Dataset entries:
• • • • •

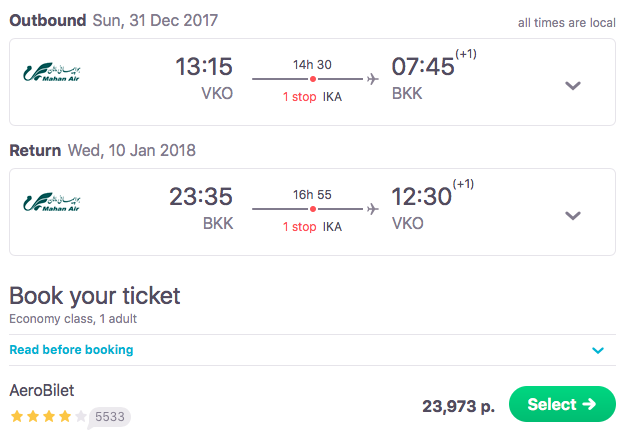
Task: Click the outbound Mahan Air logo
Action: (52, 72)
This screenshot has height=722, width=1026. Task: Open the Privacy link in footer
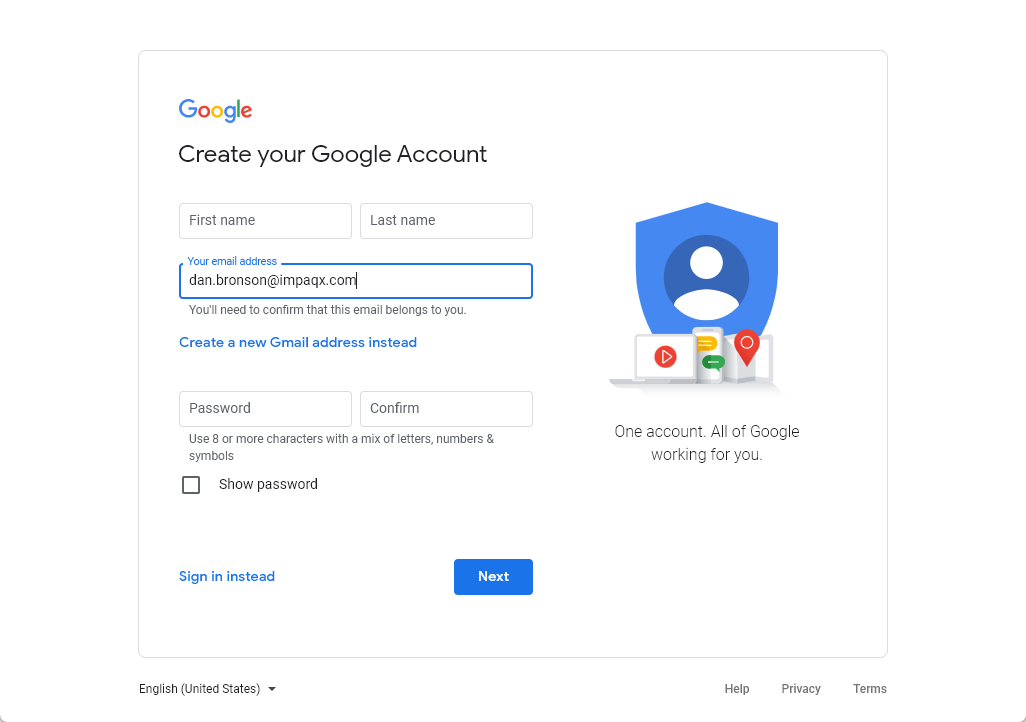801,689
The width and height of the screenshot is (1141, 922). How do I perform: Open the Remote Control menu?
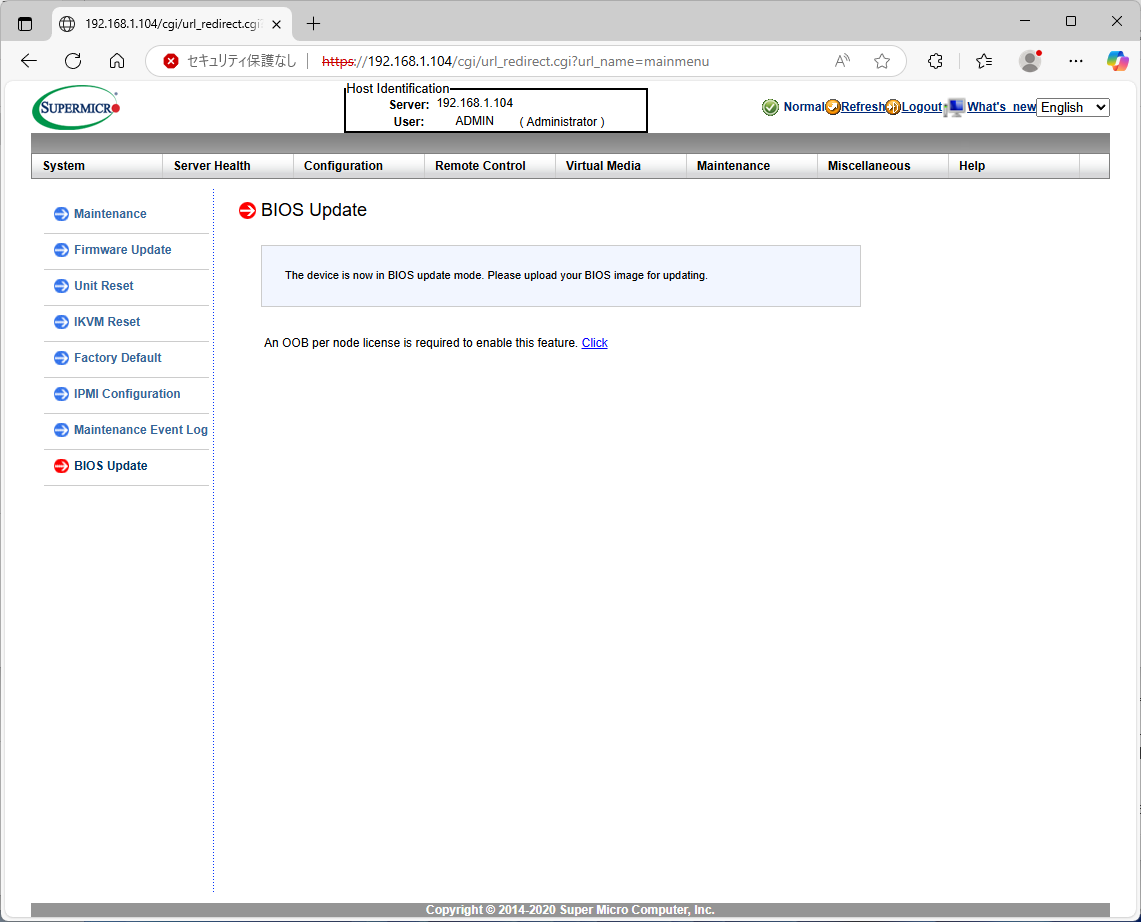pyautogui.click(x=480, y=166)
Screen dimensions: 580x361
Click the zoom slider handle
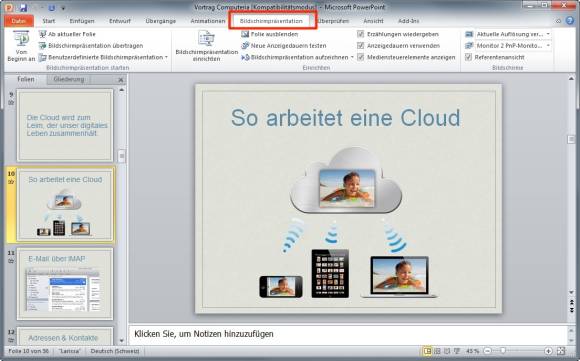point(502,351)
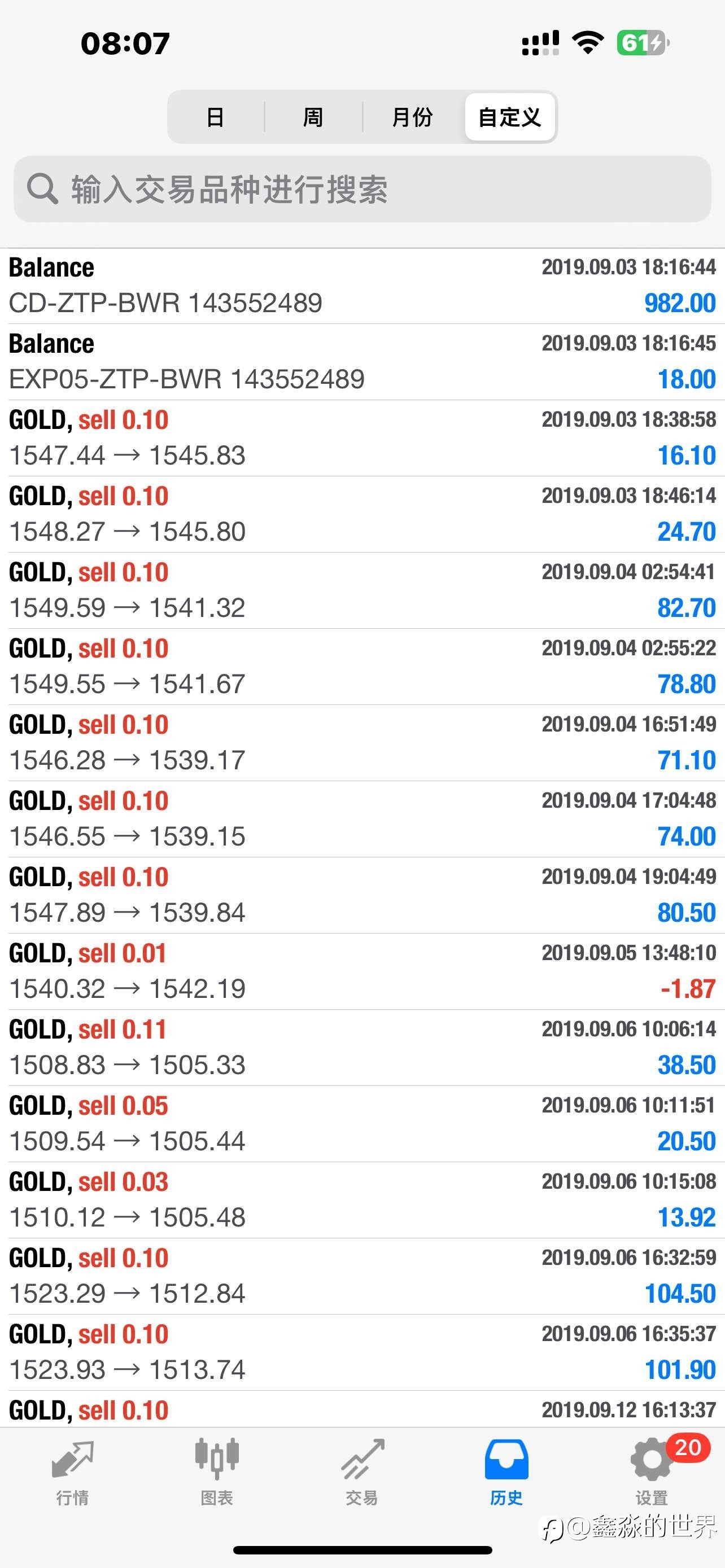
Task: Tap the search magnifier icon
Action: [x=42, y=189]
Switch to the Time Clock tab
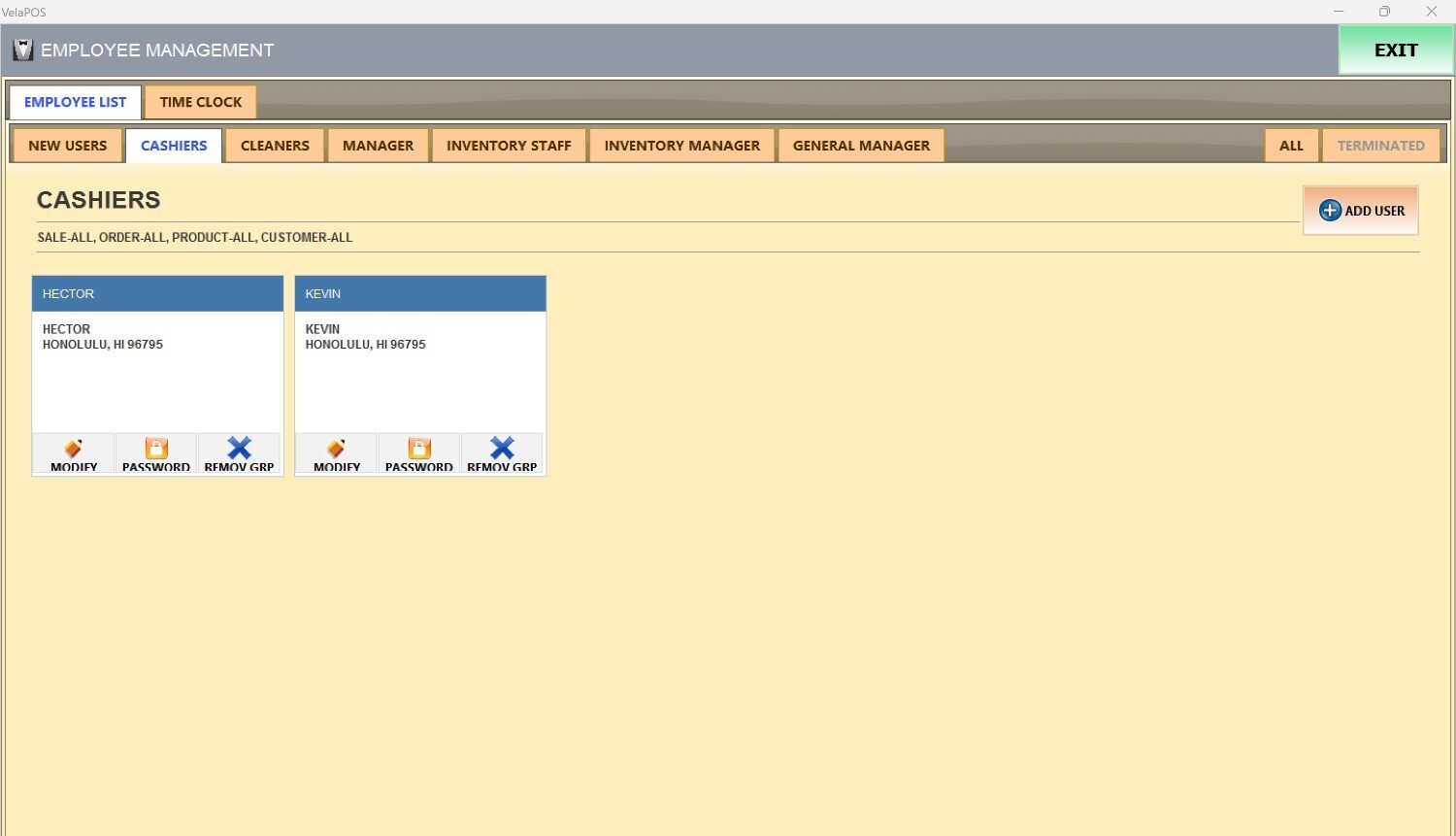Image resolution: width=1456 pixels, height=836 pixels. pyautogui.click(x=201, y=102)
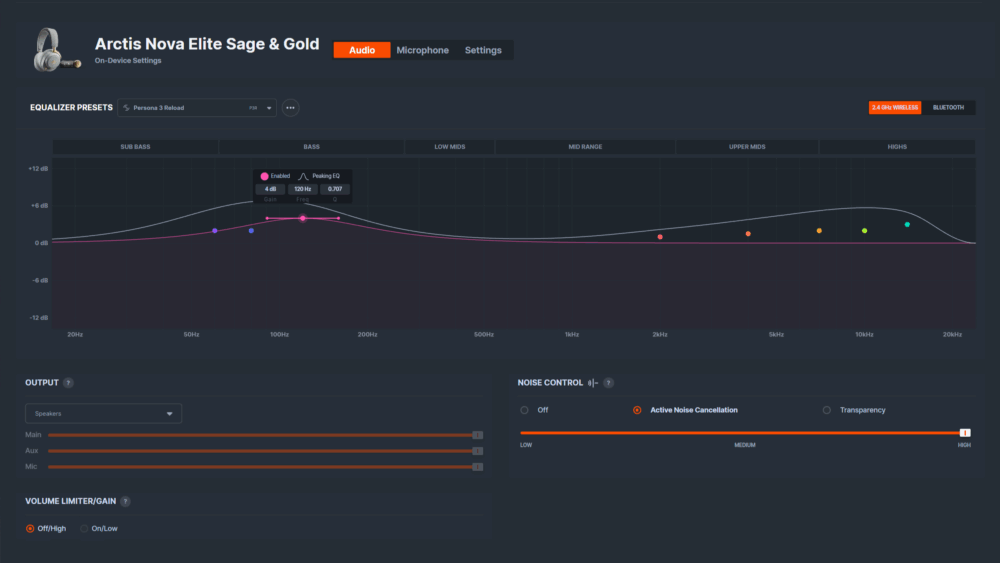
Task: Click the Peaking EQ filter shape icon
Action: (304, 176)
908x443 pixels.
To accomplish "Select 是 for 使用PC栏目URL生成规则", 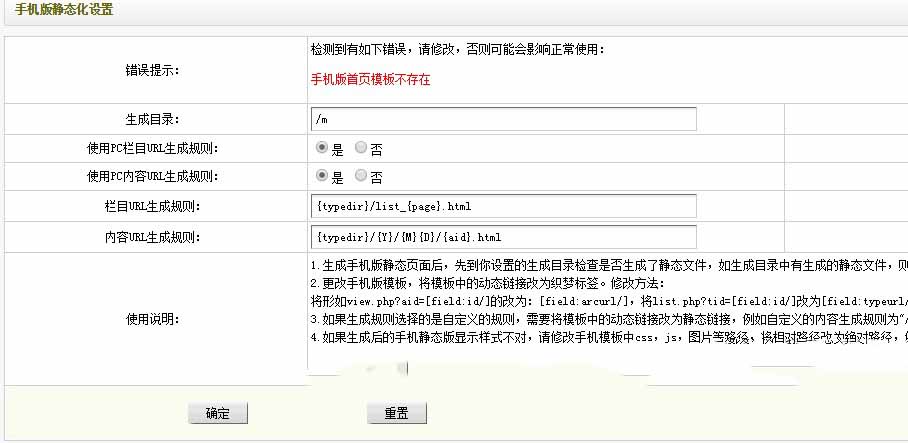I will click(x=322, y=148).
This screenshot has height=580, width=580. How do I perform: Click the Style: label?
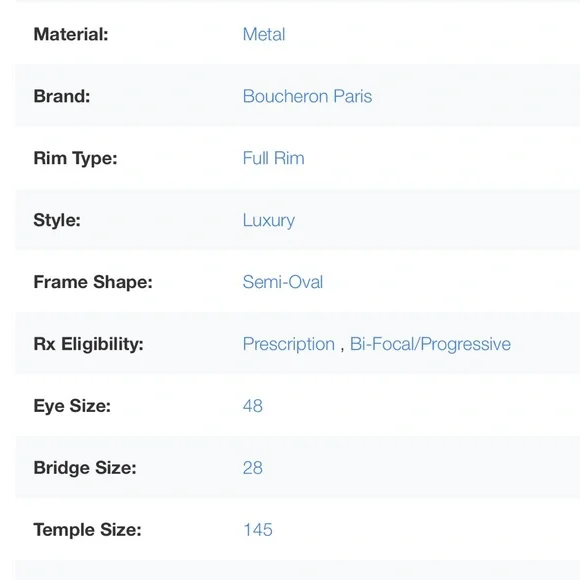57,221
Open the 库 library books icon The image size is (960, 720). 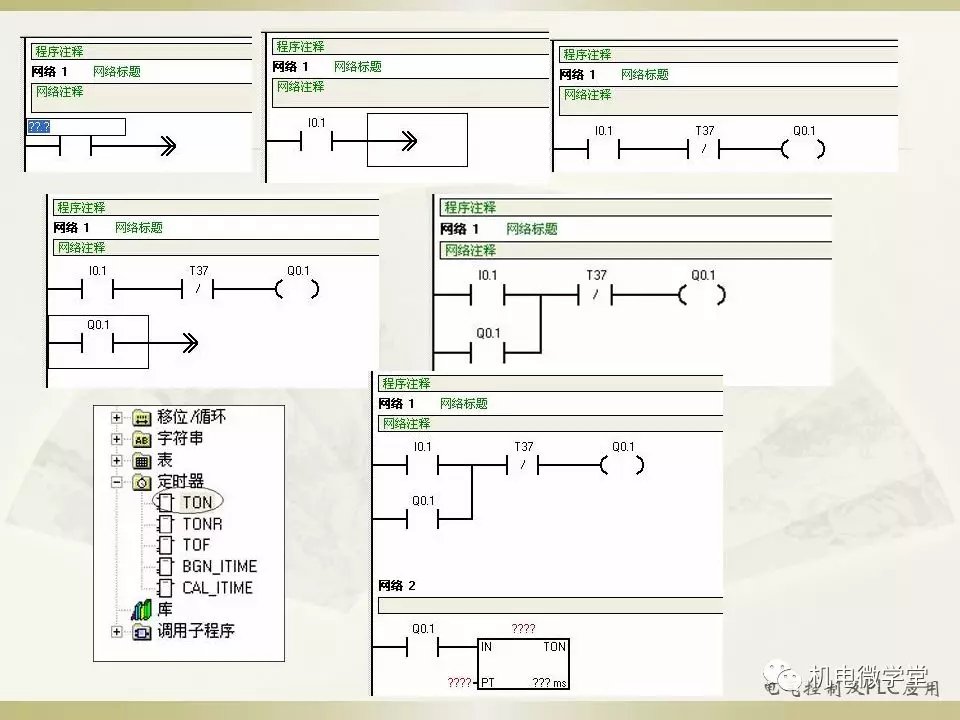tap(141, 609)
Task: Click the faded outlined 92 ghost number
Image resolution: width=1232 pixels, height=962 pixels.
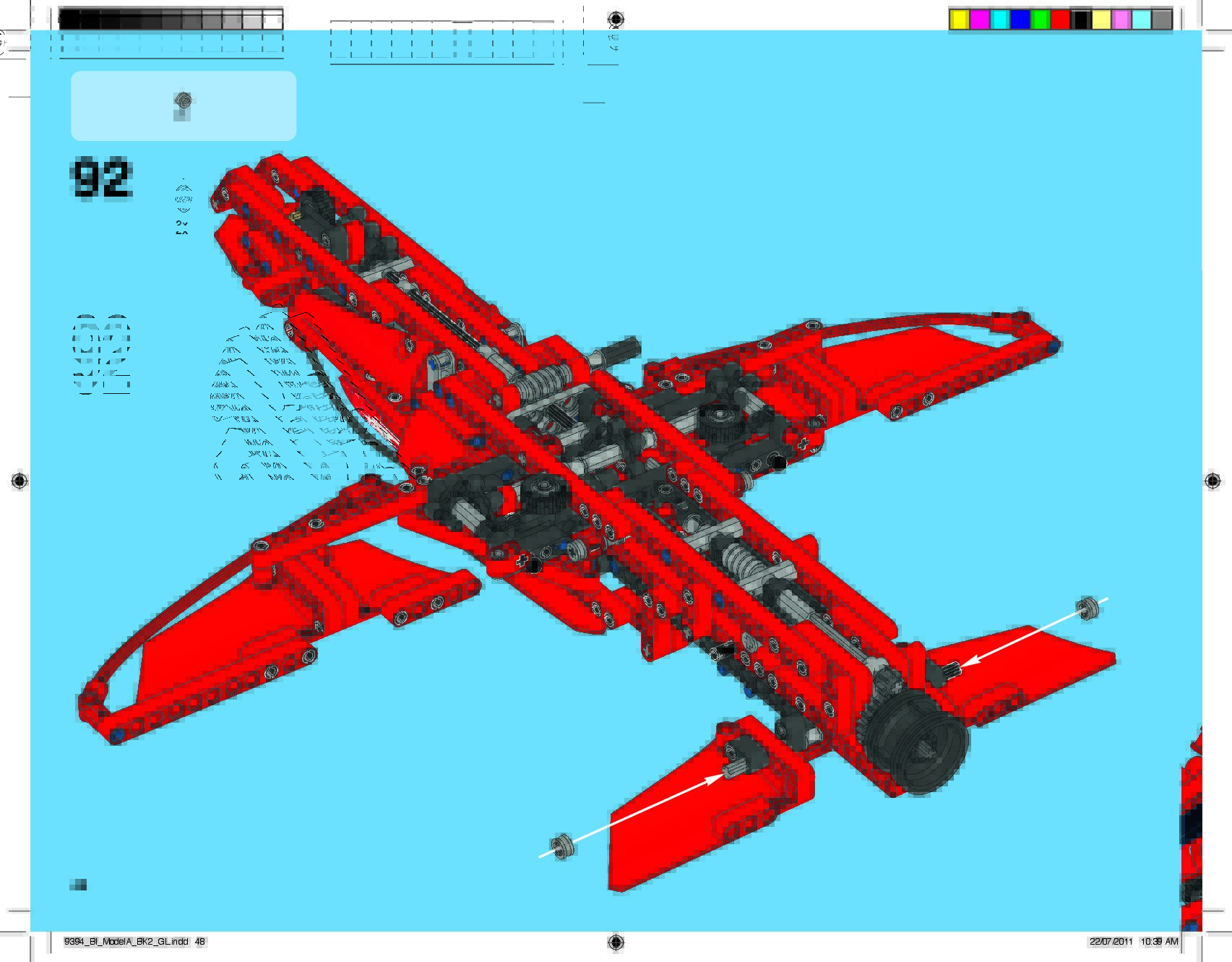Action: pyautogui.click(x=102, y=354)
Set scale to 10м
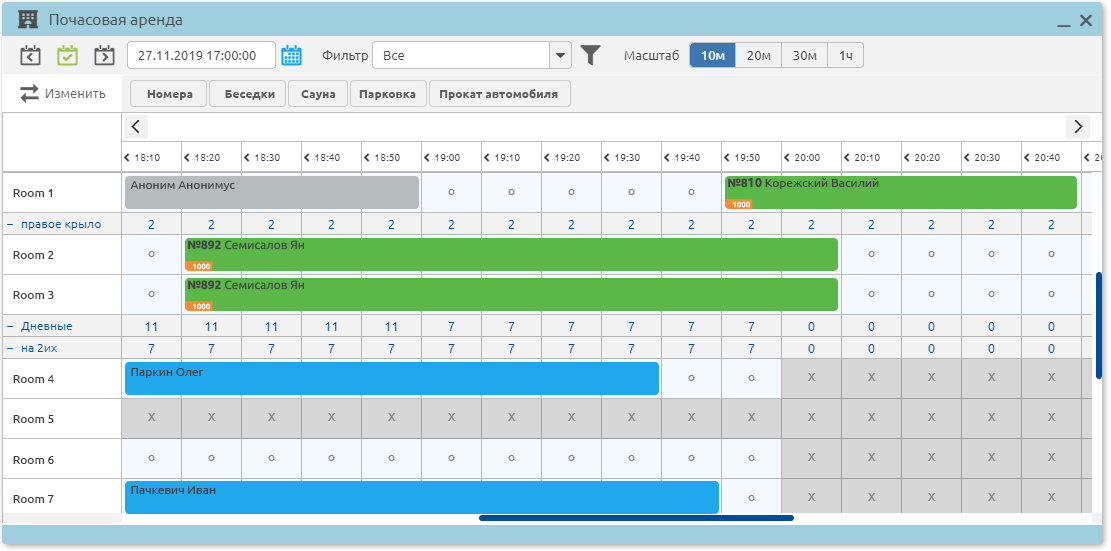This screenshot has height=551, width=1111. 713,56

• • • • •

**Exercise description**. Exactly the lines from the one holding "Image resolution: width=1232" to the last line of the records above should be duplicated, with no pictures among them.

**Written answer**.
Image resolution: width=1232 pixels, height=962 pixels.
Action: pyautogui.click(x=102, y=354)
Set scale to 10м
This screenshot has height=551, width=1111. 713,56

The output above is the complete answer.